The tool detects whether stdout is a terminal or a pipe. When piped (echo "data" | b64tool decode | other_tool), it writes raw text to stdout with no Rich formatting. When interactive, it shows panels, tables, and colors. This happens via is_piped() checking sys.stdout.isatty().

Rich output goes to stderr (Console(stderr=True) at formatter.py:19), so diagnostic messages never contaminate piped data. This is a standard Unix convention that many CLI tools get wrong.

Scorer Architecture (detector.py:195–203)

Detection uses the same registry pattern as encoding. Each format has a scorer function with the signature Callable[[str], float]. The _SCORERS dictionary maps EncodingFormat to its scorer. This means adding detection for a new format requires writing one scorer function and adding one dict entry.

Every scorer follows the same structure:

  1. Quick rejection (charset check, length check)
  2. Accumulate a confidence score based on structural signals
  3. Attempt actual decoding
  4. Bonus if decoded output is printable text
  5. Return clamped to [0.0, 1.0]

Type Aliases with PEP 695 (encoders.py:18–19)

type EncoderFn = Callable[[bytes], str]
type DecoderFn = Callable[[str], bytes]

Python 3.12+ type statements (PEP 695) replace TypeAlias from typing. They're lazily evaluated and more readable.
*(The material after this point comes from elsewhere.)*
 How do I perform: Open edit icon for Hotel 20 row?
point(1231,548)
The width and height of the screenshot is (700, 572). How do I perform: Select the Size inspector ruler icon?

These aliases document the contract: encoders take bytes and return strings, decoders take strings and return bytes.

Error Handling Strategy

Errors are handled at two levels:

Module level: Functions like try_decode() (encoders.py:98) catch encoding-specific exceptions and return None. The detector and peeler use this to gracefully handle decode failures without crashing.

CLI level: Each command (cli.py) wraps its body in a try/except. typer.BadParameter is re-raised (Typer formats these nicely). All other exceptions get a [red]Error:[/red] message and exit code 1. This prevents stack traces from leaking to end users.

The intermediate modules (detector, peeler) never catch exceptions themselves. They call try_decode() and check for None. This keeps error handling at the boundaries, not scattered through business logic.

Why Not a Class?

None of the core modules use classes for behavior (only for data: EncodingFormat, DetectionResult, PeelLayer, PeelResult). The encoder functions are pure functions. The scorers are pure functions. The peeler is a function. There's no shared mutable state to encapsulate, so there's no reason for a class.

An Encoder class with encode() and decode() methods would add indirection without adding value. The registry dict achieves the same polymorphism with less ceremony. This is idiomatic Python: use classes for data, functions for behavior, unless you have state to manage.